Aim of the task:
Once the line containing "This screenshot has height=664, width=1332." is reached, copy it and every line after it exactly, to the end of the material, without pictures.

Records for this task:
========================================

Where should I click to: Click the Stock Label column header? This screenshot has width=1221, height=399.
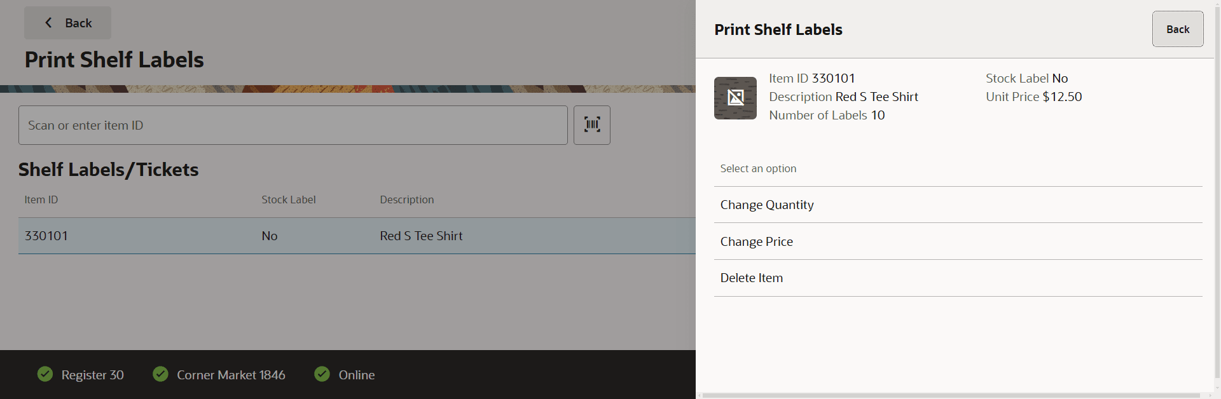click(x=289, y=200)
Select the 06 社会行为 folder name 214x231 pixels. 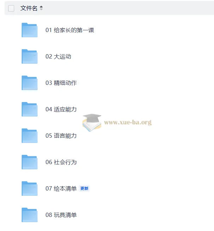coord(61,162)
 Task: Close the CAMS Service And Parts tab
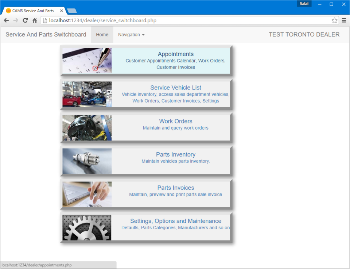[62, 11]
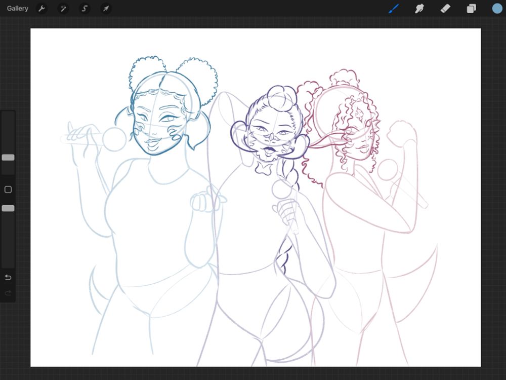Adjust the brush size slider
The width and height of the screenshot is (506, 380).
coord(7,157)
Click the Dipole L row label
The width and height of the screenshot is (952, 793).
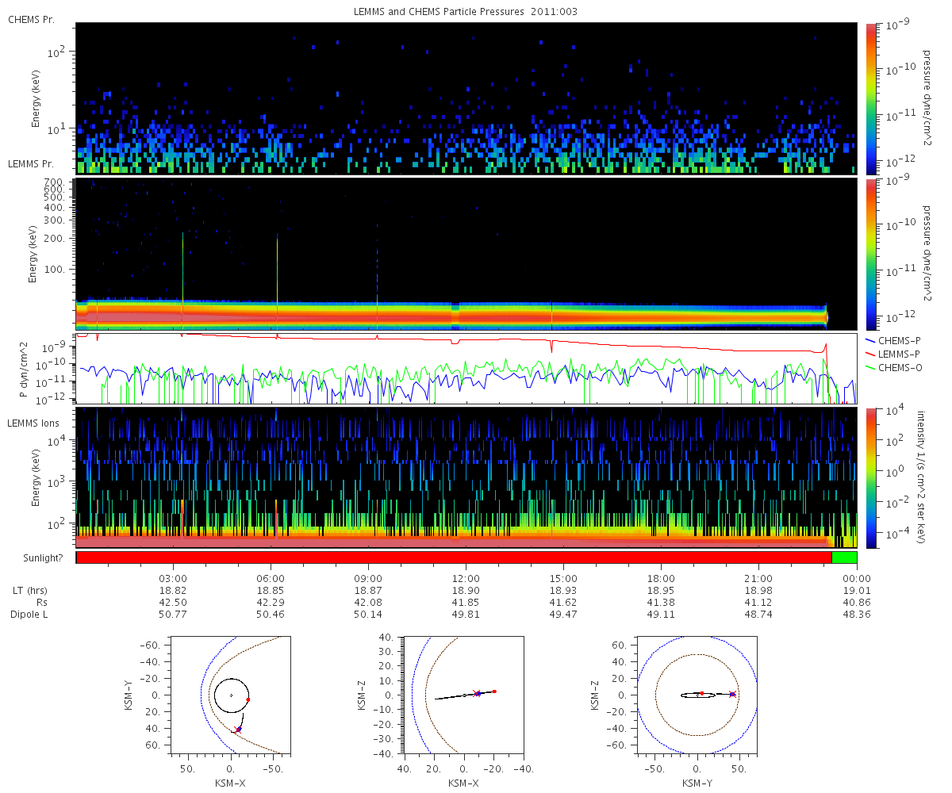[32, 615]
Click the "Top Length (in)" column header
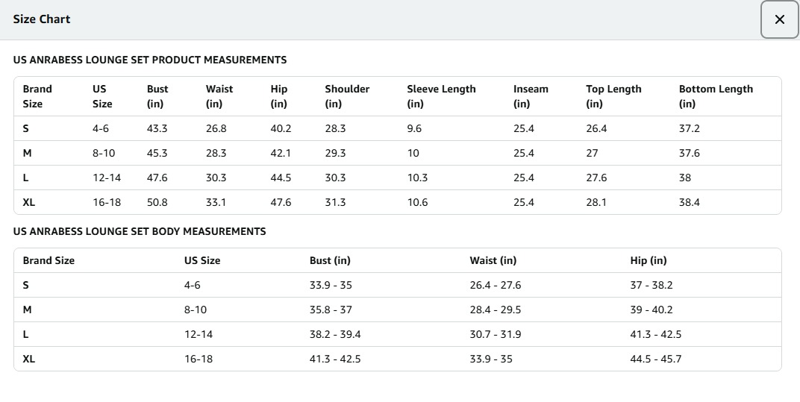800x402 pixels. pyautogui.click(x=613, y=96)
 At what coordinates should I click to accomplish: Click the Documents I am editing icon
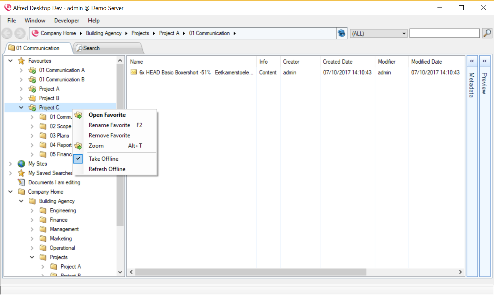tap(21, 182)
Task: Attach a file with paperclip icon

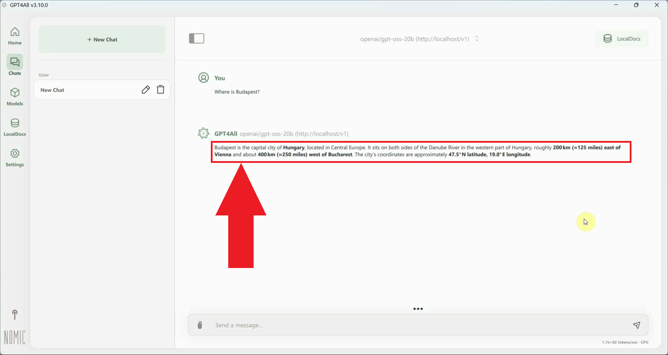Action: point(200,325)
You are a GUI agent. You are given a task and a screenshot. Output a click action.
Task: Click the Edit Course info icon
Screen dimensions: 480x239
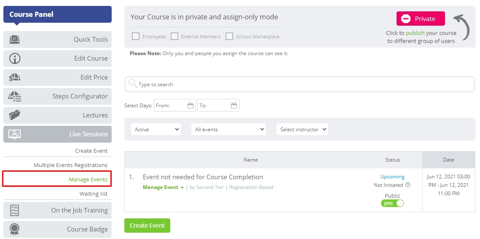14,58
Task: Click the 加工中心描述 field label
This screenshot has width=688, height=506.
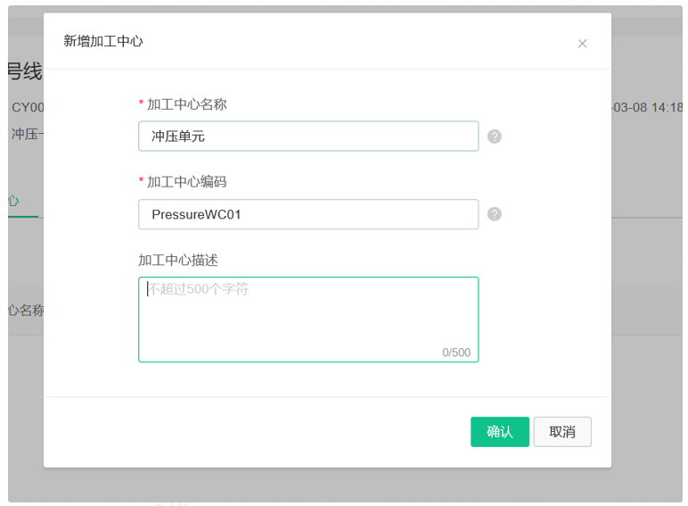Action: pos(178,260)
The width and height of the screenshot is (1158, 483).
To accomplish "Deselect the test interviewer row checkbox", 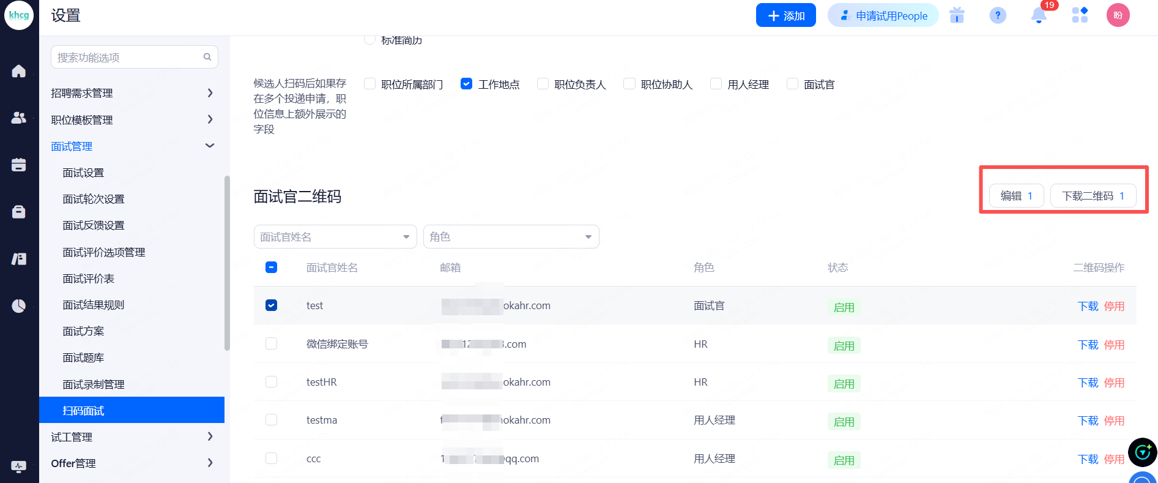I will (x=272, y=305).
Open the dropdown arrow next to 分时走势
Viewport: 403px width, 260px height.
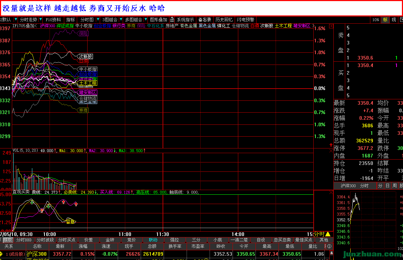(41, 20)
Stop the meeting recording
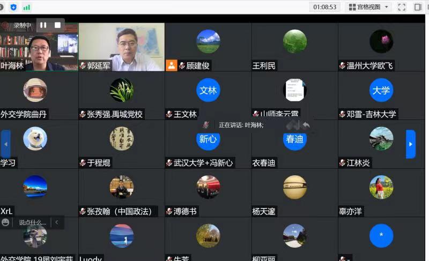 (x=57, y=25)
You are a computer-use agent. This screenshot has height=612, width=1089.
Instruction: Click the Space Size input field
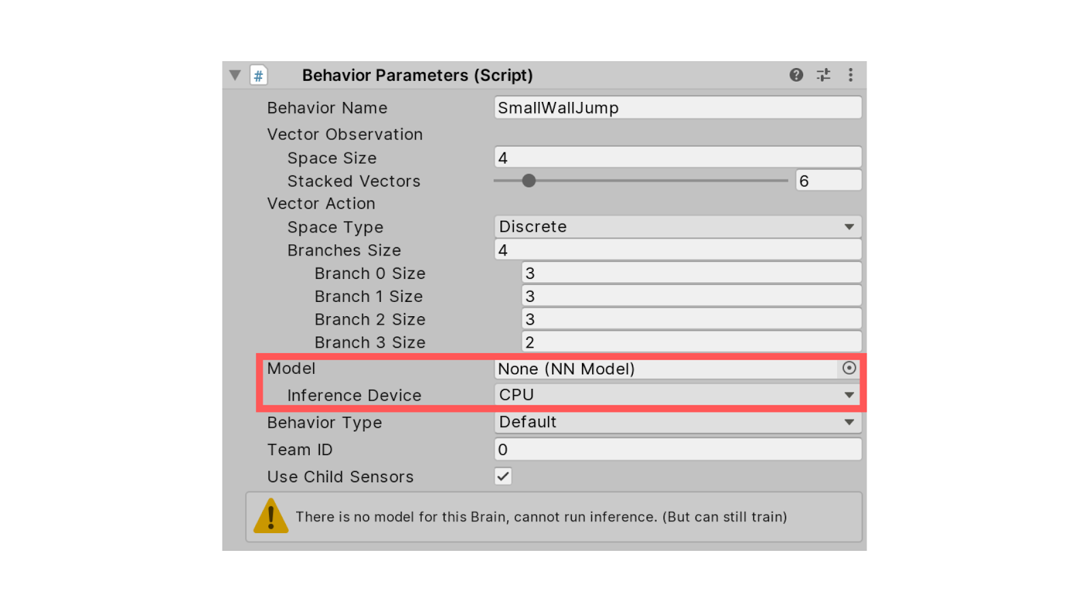click(x=678, y=157)
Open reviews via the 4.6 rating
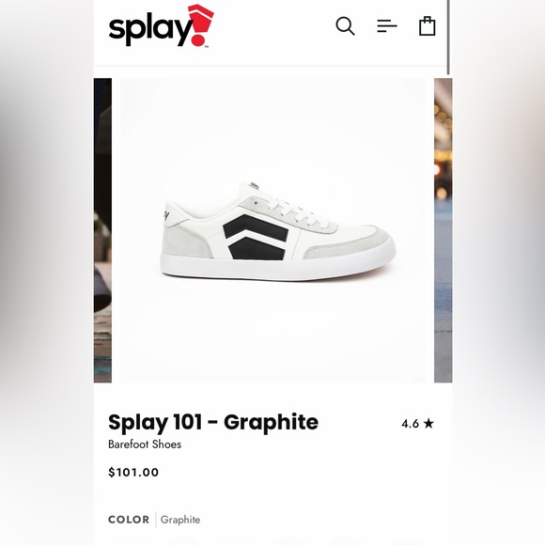The image size is (545, 545). coord(410,424)
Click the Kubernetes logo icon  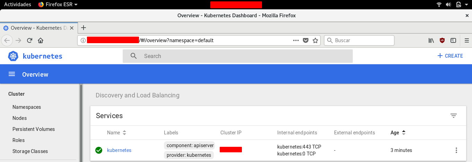click(x=13, y=56)
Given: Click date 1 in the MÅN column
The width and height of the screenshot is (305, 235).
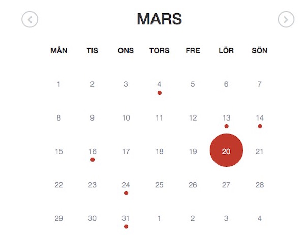Looking at the screenshot, I should 58,84.
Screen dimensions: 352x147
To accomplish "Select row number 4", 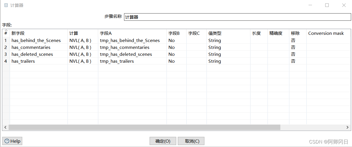I will point(6,61).

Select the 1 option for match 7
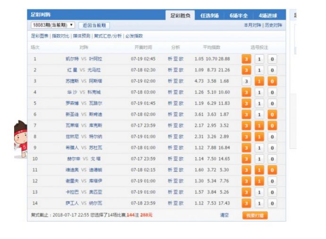tap(259, 125)
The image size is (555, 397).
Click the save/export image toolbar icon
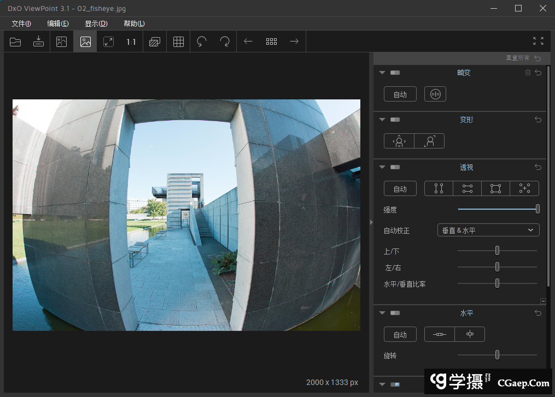click(38, 42)
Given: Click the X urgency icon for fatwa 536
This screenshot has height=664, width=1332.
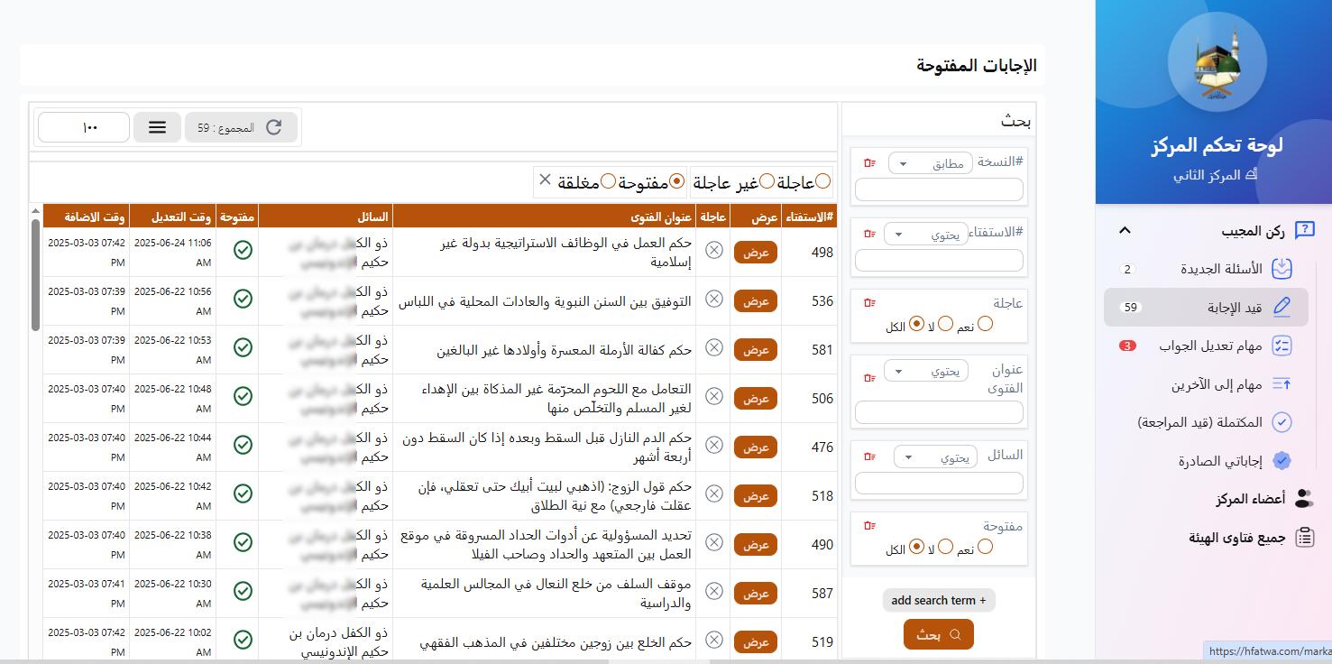Looking at the screenshot, I should [712, 300].
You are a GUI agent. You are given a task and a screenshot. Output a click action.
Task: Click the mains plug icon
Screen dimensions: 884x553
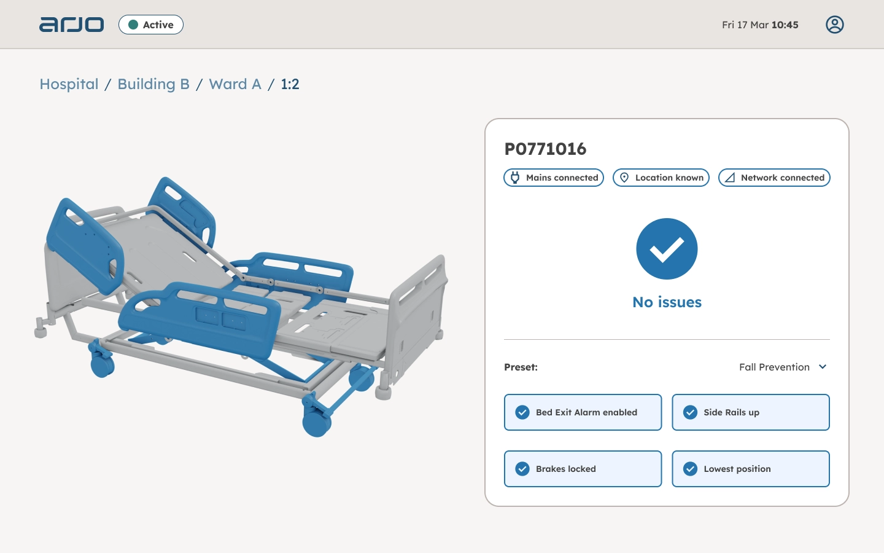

========================================

Solution for this task:
This screenshot has height=664, width=1332.
Looking at the screenshot, I should [712, 300].
You are a GUI agent. You are given a task and a screenshot. Output a click action.
Task: Click the mains plug icon
Screen dimensions: 884x553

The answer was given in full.